To get the best results, it’s important to be consistent and commit to stretching every morning. Having a dedicated practice ensures both senior and caregiver maintain muscular integrity while building strength. Try this easy stretching routine to help relieve stress and improve flexibility. To make it more like yoga, focus on your breath with each stretch. Inhale through your nose as you prepare to enter each pose, and exhale through your mouth when you release.
A Mindful Approach
As stretching and yoga help seniors and their caregivers maintain healthy bodies, meditation helps improve the health of the mind. By dedicating time to contemplation, people who meditate increase their mindfulness for a happier and more fulfilled life. According to Gizmodo, research shows that meditation can shield the brain from the damaging effects of stress and anxiety. Furthermore, it helps improve patience, enhances sleep quality, and alleviates feelings of depression. A daily meditation practice enriches one’s life and helps build self-esteem. Learning how to meditate is even a helpful skill when it comes to the management of chronic pain.
Just about everyone can benefit from meditation, but when it comes to seniors, there are particular benefits to consider. For one, when used in conjunction with a healthy lifestyle and medical supervision meditation slows the progression of Alzheimer’s disease and dementia, degenerative conditions that impede cognitive function and memory. When seniors meditate, they are less likely to suffer from isolation and loneliness, which can have devastating physical health effects on top of the mental and emotional strain. Meditating stimulates the brain’s centers for memory, so it can help slow the memory loss that affects many people over the age of 65. Furthermore, the deep and focused breathing that accompanies meditation introduces healthy oxygen into the blood while improving circulation. Many seniors suffer from poor circulation resulting cramping, pain, or a heavy sensation in the limbs.
Millions of people in the United States provide unpaid care for a senior loved one. Care giving involves many things, including financial assistance, personal care, assistance with day-to-day activities, and emotional support. While most caregivers enjoy being there for a loved one, it comes with its share of stress with a risk of burnout. Along with a healthy lifestyle, seniors and their caregivers can ensure wellness with daily yoga and meditation habits. Stretching in the morning is a great way to improve agility and balance for seniors, while it can help their caregivers relieve anxiety and stress-related pain. Meditation is as good for the head as yoga is good for the body. It improves mindfulness and protects the brain from stress, but it’s also helpful for seniors, as it slows the progression of dementia.
Give The Gift of Yoga
Lake Tahoe Yoga offers a variety of options for individuals interested in beginning the practice of mindful movement and meditation.
Guest Blogger: Trevor McDonald / https://trevormcdonald.me/
If you go to the doctor for pain, he’s likely to prescribe something. That’s just how our system works. Modern medicine may try to find and fix the root of the issue, but that’s always the case. Either way, prescription painkillers are likely to make an appearance in your treatment protocol.
And anyone who has television can turn on the nightly news for examples of why prescription painkillers are dangerous. Painkiller addiction is common, and it's a problem that's plaguing our nation.
If you’re sure you don’t want to follow that path, you’ll be happy to know that there are other options.
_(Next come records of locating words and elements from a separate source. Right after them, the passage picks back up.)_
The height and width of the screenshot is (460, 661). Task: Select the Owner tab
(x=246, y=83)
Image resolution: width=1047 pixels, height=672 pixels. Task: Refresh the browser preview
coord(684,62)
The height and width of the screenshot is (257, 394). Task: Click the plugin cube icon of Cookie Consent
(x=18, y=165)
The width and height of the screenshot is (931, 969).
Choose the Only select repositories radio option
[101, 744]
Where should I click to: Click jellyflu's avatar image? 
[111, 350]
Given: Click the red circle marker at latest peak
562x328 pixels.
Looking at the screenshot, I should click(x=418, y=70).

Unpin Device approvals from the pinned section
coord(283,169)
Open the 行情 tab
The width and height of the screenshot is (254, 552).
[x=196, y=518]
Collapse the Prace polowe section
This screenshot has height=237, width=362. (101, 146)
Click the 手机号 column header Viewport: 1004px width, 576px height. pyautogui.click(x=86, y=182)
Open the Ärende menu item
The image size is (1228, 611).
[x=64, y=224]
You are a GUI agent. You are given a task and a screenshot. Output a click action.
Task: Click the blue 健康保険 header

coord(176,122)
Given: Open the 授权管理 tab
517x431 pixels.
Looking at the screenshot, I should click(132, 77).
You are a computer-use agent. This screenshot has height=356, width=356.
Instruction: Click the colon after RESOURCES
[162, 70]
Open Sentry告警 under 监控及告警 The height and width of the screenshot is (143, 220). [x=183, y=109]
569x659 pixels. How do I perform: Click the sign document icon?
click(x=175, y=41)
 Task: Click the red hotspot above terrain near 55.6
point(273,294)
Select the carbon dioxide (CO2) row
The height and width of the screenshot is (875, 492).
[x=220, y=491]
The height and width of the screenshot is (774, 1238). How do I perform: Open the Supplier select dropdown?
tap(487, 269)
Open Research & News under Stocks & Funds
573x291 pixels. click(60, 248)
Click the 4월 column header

We tend to think of pain as something that’s localized. If you break your leg, your leg is the problem, right?
Somewhat surprisingly, the answer isn’t that simple. Your leg is the root of the problem, for sure, but there are other things involved.
Your perception of pain has nothing to do with your leg.
Even opioid painkillers don’t work on the source of pain. They work by blocking pain signals in the brain. Short-term pain relief must focus on the brain while long-term relief typically must focus on the pain source.
Here’s how to adopt a holistic approach to pain management.
Learn how to meditate
Do you know how some lucky people just seem to have a higher tolerance to pain? We usually chalk it up to genetics and nothing more. And while genetics may play a role, there’s most definitely more.
A Frontiers in Human Neuroscience study suggests that mindfulness training, including meditation, can change a person’s subjective experience of pain.
When it comes to pain management, perception is everything. You cannot stop a bee from stinging you, but you apparently can alter the way you perceive the pain. Of course, we’re not talking about turning pain into pleasure like water to wine, but meditation may help alleviate the literal and figurative sting.
Researchers found that participants in the pain study showed significantly less pain after meditation, but they also showed an increase in brain activity in the area responsible for self-awareness and perception.
Find natural remedies to alleviate pain
Through meditation, you may be able to tolerate pain better, but it may not be enough when you're battling an extreme case. If you find yourself in a situation like this, experiment with various natural remedies to alleviate pain.
If you’re in a state where medical marijuana is legal, this may be an option. Research has shown that marijuana may be effective at treating some types of pain. Other natural remedies include turmeric, devil’s claw, capsicum, comfrey oil and glucosamine (specifically for joint pain).
Treat the source of your pain
Perception and mediation are great stop-gap solutions to help live your life while experiencing pain, but they will do nothing to help alleviate your pain in the long run. To accomplish lasting pain relief, you must find and address the root cause of the problem. This will be different for different people, but your doctor should be able to help you determine and address pain at the source.
With a holistic approach to pain management, you can get back to a state of good health without having to rely on dangerous prescription medications.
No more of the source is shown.